As mentioned before, all client applications operate on behalf of a ledger party. The platform doesn’t perform authentication, just checks if the access tokens supplied with the API request are valid and contain the party id of a ledger party which is authorized to perform the required change.
Daml-compatible access tokens need to contain custom claims, which is not supported by all OAuth service providers. One such OAuth service provider which does support Daml-compatible access tokens is Auth0. The Daml documentation describes in detail how to configure Auth0 for this.
An alternative to directly issuing party access tokens is to use the user management feature of Daml. Users can be configured on participant nodes locally to act on behalf of one or more ledger parties. Rights provided for users can be granted or revoked dynamically. User access tokens are simpler than party access tokens.

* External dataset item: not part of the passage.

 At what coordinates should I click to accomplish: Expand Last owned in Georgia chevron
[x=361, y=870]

As mentioned before, smart contract instances on a Daml ledger are tied to a specific Daml model, identified by a ledger id, which is a hash of the Daml source code. Consequently, if you need to upgrade your Daml model during production, you need to migrate the existing contracts on the ledger from the old model to the new one. The following challenges need to be tackled for such an upgrade:
Probably the most serious challenge is the CRM (Customer Relationship Management) part: acquiring the authorization of the signatories of the original contracts. This needs to be handled on the business side.
On the Daml side, you have to create a third, transitory Daml model which will serve as a bridge between the old and the new model, containing the functions to convert the old data types to the new ones, and templates to get the authorization from the signatories. This is an example for doing the migration. For large, complex Daml models writing the functions for type conversion is challenging, and requires either a lot of typing, or using codegen.

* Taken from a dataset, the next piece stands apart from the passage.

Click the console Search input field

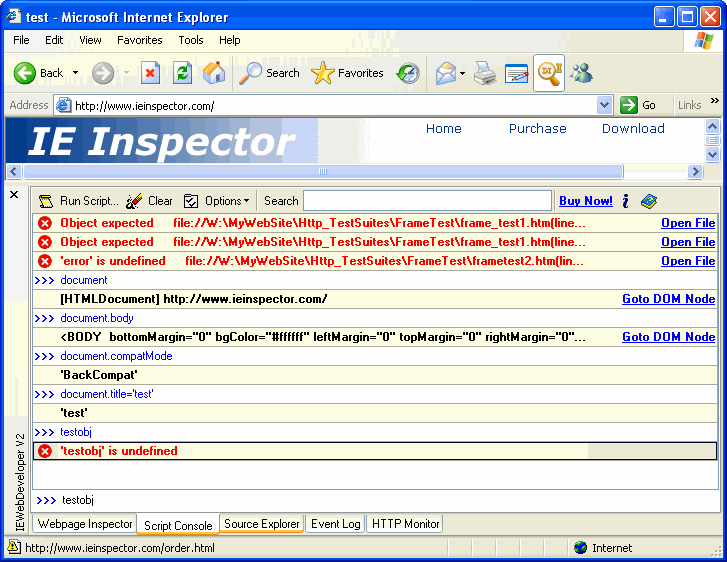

On the client side, the challenge arises when the transition is not complete, so you have to handle two sets of contracts belonging to two different Daml models in one client application. If in the Daml model you don’t want to rename the templates and choice input data types, you have to handle the difference in the client app. For Java, this can be handled by introspection.
Calling an external API directly from a Daml ledger is not possible.
Daml Hub, Digital Asset’s cloud platform for running Daml ledgers offers the option of integrations, which are applications connecting a Daml ledger with external APIs.
Another, more flexible option is to signal the need for an API call by exercising a nonconsuming choice on the ledger, for which a client application listens. It’s the client application’s responsibility to pick up the message, call the appropriate API and feed back the response to the ledger by exercising the appropriate choice.